### Action item
Every line below between the line holding "Komiksy (439, 27)" and the line holding "Ortografía (1294, 10)", inclusive, should be repeated exactly, and all other lines omitted.

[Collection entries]
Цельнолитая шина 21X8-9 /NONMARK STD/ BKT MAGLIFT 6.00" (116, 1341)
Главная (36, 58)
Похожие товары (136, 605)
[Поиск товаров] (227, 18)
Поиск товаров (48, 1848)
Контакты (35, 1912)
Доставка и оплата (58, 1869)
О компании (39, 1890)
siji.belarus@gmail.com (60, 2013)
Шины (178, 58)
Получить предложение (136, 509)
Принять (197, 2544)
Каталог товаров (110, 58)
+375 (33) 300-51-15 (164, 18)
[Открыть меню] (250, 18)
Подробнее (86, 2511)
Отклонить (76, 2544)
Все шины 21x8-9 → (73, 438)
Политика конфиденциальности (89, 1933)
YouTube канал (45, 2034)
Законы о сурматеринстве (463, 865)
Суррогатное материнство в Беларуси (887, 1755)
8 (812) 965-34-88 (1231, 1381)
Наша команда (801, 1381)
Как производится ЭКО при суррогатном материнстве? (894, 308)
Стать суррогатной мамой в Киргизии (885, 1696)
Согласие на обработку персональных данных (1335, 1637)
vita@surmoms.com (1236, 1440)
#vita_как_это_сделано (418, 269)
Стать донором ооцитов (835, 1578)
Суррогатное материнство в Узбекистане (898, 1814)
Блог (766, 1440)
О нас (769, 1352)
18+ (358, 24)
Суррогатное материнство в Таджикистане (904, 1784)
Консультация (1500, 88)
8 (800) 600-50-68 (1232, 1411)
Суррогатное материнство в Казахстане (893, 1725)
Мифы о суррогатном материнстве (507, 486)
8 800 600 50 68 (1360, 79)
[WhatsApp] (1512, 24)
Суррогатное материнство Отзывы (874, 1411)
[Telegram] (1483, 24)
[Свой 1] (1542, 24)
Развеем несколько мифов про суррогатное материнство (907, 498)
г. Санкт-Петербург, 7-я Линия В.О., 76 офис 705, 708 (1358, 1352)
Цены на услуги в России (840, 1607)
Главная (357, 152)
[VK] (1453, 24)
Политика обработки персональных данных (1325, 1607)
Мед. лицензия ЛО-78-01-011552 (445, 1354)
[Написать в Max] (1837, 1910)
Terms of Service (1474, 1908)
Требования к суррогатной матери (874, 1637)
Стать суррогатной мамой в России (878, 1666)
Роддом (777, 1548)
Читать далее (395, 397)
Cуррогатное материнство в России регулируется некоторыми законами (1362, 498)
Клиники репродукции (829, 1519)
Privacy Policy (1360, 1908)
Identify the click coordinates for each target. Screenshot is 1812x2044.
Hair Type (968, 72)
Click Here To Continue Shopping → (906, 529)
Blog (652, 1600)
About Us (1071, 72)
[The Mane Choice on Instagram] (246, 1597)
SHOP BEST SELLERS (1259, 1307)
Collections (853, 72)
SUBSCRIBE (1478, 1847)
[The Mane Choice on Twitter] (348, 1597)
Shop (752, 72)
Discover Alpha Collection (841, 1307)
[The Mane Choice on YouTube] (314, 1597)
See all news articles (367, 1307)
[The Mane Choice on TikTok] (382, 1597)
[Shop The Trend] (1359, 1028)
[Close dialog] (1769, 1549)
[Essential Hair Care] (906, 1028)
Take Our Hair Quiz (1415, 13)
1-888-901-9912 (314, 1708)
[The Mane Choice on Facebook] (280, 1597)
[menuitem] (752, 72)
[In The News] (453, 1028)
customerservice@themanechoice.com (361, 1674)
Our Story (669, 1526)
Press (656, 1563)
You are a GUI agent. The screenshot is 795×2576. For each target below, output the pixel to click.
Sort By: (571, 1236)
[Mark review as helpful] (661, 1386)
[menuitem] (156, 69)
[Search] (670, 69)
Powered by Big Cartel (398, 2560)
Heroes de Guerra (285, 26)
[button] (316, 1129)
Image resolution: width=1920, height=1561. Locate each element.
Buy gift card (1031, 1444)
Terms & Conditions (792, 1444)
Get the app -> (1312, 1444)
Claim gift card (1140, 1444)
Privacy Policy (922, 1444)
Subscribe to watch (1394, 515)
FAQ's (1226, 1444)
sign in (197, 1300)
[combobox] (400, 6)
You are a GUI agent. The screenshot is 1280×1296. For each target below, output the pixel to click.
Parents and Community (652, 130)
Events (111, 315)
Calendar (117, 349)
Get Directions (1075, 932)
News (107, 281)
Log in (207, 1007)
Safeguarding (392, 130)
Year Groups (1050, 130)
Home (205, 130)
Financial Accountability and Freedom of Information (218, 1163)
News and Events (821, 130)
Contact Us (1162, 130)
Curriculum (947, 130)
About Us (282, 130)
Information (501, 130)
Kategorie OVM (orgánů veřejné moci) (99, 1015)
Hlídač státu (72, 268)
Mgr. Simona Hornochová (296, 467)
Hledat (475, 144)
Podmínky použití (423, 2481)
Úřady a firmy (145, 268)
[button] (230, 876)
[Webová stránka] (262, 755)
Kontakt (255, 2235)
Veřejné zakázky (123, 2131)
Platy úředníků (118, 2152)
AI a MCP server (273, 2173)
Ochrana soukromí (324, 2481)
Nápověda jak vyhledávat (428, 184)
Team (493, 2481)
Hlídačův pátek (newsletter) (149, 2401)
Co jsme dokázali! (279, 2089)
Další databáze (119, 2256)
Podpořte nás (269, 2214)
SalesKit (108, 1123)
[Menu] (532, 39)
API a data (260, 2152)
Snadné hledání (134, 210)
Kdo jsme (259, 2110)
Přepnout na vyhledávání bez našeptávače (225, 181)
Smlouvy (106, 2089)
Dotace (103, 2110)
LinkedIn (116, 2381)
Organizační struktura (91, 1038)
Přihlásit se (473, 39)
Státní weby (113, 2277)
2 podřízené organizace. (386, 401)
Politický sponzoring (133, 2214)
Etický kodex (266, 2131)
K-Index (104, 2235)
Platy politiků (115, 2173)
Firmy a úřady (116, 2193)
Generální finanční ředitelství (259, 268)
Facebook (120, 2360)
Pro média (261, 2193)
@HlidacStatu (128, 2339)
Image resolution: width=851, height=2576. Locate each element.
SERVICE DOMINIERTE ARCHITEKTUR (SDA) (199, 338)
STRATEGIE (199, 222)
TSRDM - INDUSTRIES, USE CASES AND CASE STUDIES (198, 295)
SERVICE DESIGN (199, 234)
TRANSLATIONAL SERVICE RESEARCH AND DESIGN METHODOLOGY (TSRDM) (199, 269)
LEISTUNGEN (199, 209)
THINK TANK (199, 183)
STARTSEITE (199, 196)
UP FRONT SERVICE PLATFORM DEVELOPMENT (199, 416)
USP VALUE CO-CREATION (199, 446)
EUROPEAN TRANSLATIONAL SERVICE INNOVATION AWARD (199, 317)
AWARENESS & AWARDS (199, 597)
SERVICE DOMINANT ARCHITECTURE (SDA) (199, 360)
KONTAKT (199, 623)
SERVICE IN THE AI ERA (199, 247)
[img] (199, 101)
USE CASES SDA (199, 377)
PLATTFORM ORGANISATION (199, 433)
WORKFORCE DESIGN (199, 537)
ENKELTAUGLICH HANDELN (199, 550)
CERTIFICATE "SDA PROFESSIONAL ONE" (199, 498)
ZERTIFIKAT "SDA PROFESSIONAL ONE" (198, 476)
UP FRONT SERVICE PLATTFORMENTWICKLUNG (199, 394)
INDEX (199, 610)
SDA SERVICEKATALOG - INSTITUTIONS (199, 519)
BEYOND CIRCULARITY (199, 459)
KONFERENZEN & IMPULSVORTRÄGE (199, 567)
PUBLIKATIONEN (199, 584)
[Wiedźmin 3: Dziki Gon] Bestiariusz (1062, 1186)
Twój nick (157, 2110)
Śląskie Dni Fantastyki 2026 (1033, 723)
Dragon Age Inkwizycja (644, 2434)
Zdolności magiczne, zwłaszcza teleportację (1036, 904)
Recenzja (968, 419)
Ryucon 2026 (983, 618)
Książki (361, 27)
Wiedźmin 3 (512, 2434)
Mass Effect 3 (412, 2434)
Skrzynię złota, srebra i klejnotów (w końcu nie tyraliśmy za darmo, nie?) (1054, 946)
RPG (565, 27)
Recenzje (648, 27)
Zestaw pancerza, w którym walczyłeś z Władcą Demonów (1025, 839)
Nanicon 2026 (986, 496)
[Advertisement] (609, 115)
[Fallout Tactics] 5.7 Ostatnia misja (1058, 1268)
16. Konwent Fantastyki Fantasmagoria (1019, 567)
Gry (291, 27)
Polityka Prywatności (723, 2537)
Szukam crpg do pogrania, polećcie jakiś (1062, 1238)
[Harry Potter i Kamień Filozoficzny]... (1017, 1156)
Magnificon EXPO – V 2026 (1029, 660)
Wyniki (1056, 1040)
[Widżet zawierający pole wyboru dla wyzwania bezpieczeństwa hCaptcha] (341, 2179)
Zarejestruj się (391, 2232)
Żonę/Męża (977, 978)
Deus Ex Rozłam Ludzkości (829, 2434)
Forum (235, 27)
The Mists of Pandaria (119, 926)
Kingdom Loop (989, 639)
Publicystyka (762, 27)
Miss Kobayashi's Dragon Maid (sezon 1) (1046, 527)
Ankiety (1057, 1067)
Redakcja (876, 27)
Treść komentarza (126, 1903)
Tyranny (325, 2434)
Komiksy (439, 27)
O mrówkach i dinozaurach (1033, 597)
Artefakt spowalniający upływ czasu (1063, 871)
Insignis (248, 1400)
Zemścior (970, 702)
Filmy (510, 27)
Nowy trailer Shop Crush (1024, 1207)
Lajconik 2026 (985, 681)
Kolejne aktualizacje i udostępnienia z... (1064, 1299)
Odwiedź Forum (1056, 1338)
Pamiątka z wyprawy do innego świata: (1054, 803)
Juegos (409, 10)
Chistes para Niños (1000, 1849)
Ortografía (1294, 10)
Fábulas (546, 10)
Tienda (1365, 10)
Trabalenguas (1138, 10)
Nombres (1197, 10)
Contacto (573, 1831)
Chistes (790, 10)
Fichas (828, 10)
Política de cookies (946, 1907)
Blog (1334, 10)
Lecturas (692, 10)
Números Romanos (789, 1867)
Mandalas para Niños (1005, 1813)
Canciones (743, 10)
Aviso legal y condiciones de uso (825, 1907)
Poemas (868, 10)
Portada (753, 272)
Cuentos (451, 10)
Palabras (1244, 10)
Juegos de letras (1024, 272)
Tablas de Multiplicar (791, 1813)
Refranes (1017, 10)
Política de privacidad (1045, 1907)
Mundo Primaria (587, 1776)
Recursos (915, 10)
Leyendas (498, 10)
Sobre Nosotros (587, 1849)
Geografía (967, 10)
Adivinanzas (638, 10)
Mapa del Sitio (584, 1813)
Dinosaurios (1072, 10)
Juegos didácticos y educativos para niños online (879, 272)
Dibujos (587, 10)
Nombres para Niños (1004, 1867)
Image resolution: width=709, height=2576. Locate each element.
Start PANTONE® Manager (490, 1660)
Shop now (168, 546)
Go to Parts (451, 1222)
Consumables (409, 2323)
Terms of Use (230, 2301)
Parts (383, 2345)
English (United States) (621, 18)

### Response below
Komiksy (439, 27)
O mrówkach i dinozaurach (1033, 597)
Artefakt spowalniający upływ czasu (1063, 871)
Insignis (248, 1400)
Zemścior (970, 702)
Filmy (510, 27)
Nowy trailer Shop Crush (1024, 1207)
Lajconik 2026 (985, 681)
Kolejne aktualizacje i udostępnienia z... (1064, 1299)
Odwiedź Forum (1056, 1338)
Pamiątka z wyprawy do innego świata: (1054, 803)
Juegos (409, 10)
Chistes para Niños (1000, 1849)
Ortografía (1294, 10)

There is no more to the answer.